━━━━━ Data provided ━━━━━

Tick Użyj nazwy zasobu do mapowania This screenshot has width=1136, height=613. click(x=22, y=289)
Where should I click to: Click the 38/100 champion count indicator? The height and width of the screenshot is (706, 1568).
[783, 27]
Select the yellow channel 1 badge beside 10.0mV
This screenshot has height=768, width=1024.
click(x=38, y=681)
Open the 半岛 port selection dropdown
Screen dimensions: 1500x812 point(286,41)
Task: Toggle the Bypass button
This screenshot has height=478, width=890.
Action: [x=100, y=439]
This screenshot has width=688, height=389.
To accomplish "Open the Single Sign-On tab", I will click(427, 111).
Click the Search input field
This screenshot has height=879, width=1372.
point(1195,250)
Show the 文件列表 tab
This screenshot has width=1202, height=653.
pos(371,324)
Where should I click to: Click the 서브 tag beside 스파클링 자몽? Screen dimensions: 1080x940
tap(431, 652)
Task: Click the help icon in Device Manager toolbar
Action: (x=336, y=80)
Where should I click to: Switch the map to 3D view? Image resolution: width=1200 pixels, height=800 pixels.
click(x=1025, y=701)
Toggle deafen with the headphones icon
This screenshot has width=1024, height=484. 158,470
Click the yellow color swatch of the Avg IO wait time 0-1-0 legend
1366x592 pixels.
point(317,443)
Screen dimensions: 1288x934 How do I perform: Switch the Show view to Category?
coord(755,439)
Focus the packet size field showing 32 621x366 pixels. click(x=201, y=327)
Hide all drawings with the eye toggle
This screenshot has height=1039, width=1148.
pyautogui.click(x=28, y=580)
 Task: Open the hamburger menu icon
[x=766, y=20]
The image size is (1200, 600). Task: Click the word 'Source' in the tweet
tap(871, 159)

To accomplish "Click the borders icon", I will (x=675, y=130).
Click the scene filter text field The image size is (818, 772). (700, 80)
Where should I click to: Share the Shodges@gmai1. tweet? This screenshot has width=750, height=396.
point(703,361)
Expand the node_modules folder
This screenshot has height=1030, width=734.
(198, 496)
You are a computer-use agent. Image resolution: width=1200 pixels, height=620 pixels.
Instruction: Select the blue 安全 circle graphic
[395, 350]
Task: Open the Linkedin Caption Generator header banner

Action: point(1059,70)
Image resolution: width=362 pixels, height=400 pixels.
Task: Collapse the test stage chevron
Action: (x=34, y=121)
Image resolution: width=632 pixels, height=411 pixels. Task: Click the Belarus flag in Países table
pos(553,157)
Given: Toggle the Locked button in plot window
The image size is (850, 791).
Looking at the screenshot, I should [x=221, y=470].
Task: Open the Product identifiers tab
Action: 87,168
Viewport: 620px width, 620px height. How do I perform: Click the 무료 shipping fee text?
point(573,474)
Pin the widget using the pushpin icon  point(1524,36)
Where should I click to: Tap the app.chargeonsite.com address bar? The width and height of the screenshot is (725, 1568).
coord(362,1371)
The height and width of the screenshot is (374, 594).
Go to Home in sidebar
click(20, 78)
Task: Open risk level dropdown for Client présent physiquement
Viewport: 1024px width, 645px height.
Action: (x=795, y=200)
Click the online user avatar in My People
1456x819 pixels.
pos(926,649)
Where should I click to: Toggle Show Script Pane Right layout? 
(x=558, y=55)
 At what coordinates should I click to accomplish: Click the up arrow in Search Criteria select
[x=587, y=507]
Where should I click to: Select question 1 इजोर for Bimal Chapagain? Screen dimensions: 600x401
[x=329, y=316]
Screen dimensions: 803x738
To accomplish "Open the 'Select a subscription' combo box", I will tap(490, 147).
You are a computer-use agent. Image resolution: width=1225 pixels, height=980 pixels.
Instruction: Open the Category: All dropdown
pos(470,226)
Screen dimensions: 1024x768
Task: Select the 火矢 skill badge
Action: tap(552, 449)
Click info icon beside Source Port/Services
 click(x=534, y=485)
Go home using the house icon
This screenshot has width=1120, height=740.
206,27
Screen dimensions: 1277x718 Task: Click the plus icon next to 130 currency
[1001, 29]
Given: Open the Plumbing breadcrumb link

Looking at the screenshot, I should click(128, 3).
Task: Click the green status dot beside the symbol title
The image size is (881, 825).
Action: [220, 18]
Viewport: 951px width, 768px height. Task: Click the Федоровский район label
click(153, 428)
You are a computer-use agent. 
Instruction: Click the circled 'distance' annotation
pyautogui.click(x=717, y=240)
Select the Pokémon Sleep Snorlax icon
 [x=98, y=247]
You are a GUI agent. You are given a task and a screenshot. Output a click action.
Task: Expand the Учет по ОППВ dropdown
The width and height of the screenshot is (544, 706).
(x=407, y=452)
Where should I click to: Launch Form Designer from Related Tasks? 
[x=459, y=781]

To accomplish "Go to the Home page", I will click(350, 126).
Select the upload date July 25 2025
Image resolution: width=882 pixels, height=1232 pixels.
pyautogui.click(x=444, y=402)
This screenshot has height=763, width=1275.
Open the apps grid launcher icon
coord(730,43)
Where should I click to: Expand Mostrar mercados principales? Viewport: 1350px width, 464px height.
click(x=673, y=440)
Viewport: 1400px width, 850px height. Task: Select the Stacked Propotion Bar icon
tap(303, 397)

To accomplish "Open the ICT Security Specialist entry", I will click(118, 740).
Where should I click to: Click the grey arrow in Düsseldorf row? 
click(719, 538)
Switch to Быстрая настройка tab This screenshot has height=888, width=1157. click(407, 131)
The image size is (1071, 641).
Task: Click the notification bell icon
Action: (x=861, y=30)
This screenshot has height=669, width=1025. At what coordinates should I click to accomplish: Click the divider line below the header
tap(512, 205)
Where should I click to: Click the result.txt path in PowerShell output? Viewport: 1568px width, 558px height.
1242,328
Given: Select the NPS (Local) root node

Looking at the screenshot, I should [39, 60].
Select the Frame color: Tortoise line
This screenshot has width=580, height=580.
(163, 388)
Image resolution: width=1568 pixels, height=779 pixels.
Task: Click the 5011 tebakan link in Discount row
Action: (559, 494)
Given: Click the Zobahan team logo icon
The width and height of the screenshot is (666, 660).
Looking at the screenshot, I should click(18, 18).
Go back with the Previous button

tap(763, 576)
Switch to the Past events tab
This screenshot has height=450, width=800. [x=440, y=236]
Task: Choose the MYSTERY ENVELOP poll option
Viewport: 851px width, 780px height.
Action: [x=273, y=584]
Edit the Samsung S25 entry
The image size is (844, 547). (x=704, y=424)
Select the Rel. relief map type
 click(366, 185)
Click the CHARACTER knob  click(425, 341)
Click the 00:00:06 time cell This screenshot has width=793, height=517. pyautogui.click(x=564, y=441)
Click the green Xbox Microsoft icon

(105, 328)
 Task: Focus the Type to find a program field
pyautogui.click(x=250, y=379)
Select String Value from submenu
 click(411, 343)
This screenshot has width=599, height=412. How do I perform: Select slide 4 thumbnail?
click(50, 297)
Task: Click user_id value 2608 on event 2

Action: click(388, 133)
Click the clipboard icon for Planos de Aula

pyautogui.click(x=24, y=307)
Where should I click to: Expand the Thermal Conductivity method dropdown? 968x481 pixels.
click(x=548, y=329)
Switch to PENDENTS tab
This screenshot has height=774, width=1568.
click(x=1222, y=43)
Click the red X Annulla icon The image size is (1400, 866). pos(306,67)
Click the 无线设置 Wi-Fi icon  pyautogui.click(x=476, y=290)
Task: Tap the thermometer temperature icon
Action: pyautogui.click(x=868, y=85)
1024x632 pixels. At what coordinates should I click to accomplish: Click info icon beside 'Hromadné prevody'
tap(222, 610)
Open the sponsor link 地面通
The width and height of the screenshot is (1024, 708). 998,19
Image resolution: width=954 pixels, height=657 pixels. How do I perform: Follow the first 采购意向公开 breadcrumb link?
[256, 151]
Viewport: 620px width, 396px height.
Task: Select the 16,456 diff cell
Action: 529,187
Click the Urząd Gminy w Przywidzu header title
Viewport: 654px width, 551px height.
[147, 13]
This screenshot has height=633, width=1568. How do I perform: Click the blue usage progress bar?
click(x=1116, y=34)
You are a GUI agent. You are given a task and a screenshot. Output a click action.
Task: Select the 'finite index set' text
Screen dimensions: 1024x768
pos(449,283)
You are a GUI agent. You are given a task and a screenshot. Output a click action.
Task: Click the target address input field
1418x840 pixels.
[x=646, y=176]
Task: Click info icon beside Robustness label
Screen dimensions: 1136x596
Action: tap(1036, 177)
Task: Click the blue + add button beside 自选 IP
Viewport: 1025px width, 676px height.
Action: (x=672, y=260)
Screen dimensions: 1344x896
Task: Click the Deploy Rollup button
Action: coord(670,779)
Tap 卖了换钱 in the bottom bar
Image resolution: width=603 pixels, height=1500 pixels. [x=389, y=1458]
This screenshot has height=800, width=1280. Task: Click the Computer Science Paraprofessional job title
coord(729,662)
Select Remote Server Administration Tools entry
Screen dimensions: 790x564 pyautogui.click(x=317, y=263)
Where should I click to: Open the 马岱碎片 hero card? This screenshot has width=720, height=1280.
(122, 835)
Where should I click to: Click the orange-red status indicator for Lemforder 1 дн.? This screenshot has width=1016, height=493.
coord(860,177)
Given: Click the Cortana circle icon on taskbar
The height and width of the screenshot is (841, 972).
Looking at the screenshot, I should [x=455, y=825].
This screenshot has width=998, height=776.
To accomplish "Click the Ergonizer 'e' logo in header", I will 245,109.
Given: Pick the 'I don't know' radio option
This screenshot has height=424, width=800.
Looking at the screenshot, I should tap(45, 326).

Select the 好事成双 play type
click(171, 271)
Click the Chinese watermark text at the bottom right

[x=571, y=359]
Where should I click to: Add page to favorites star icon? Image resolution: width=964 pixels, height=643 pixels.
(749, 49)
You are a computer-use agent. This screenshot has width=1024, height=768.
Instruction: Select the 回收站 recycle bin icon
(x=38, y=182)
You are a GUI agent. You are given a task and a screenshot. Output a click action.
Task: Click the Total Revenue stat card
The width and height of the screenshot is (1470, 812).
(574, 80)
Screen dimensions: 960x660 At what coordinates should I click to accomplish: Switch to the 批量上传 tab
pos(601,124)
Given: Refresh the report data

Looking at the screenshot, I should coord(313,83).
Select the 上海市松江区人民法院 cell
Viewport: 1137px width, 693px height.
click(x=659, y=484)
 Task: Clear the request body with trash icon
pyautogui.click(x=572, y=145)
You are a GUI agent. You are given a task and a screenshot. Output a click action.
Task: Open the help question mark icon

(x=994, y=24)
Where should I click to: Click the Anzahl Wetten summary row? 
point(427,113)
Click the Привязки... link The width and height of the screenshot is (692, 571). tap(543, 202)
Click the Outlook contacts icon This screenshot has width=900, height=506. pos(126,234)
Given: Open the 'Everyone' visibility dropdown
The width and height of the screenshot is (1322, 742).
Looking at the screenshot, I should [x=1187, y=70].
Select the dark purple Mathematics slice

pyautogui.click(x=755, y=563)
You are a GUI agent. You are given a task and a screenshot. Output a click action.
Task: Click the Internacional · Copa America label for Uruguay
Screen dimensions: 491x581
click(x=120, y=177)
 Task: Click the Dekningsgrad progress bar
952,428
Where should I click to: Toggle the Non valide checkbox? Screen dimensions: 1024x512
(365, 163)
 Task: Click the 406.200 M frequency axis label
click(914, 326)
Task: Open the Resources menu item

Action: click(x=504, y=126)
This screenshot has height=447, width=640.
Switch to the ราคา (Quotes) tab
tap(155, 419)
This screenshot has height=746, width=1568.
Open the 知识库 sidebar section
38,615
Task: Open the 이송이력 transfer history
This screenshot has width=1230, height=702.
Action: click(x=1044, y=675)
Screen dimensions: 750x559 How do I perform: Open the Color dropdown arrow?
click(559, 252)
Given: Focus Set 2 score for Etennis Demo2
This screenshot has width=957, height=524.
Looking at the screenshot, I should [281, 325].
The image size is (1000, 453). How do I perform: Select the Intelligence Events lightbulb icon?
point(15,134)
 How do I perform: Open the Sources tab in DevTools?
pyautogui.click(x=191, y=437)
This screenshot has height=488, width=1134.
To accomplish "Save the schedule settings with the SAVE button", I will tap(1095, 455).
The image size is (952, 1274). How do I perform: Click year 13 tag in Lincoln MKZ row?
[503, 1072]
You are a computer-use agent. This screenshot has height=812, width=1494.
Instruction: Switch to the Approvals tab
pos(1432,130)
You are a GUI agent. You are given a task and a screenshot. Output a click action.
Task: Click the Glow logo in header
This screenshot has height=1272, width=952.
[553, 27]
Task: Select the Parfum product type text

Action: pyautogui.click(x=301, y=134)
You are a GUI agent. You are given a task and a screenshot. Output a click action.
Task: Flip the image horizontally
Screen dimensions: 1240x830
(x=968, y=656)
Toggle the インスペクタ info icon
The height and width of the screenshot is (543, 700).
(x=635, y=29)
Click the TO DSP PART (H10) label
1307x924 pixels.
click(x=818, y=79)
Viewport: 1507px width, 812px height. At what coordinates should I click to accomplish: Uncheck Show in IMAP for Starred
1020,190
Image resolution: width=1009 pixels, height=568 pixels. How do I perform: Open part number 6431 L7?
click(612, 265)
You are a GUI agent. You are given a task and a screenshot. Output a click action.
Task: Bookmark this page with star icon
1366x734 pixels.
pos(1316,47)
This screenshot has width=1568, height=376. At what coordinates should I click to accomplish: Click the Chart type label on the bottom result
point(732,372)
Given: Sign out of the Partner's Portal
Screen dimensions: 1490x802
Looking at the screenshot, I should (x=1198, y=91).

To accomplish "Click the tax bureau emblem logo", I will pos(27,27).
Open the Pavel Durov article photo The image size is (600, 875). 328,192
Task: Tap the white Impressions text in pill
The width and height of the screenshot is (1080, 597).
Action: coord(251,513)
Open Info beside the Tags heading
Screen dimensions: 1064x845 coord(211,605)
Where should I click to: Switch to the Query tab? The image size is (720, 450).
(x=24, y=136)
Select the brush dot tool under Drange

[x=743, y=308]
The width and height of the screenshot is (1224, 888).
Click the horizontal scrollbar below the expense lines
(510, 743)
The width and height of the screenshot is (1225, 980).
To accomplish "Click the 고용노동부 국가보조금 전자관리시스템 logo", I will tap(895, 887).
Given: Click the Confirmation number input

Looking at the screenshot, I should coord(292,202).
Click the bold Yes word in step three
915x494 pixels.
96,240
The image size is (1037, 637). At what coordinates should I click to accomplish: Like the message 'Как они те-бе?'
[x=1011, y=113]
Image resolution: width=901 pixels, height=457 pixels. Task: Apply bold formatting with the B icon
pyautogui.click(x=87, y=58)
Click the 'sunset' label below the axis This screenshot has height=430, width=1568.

━━━━━

**Problem**
Once you find the line containing "Select the yellow", stop: reproduce exactly that line and every line of the data before it, and nothing else.

**Answer to this problem**
Tick Użyj nazwy zasobu do mapowania This screenshot has width=1136, height=613. click(x=22, y=289)
Where should I click to: Click the 38/100 champion count indicator? The height and width of the screenshot is (706, 1568).
[783, 27]
Select the yellow channel 1 badge beside 10.0mV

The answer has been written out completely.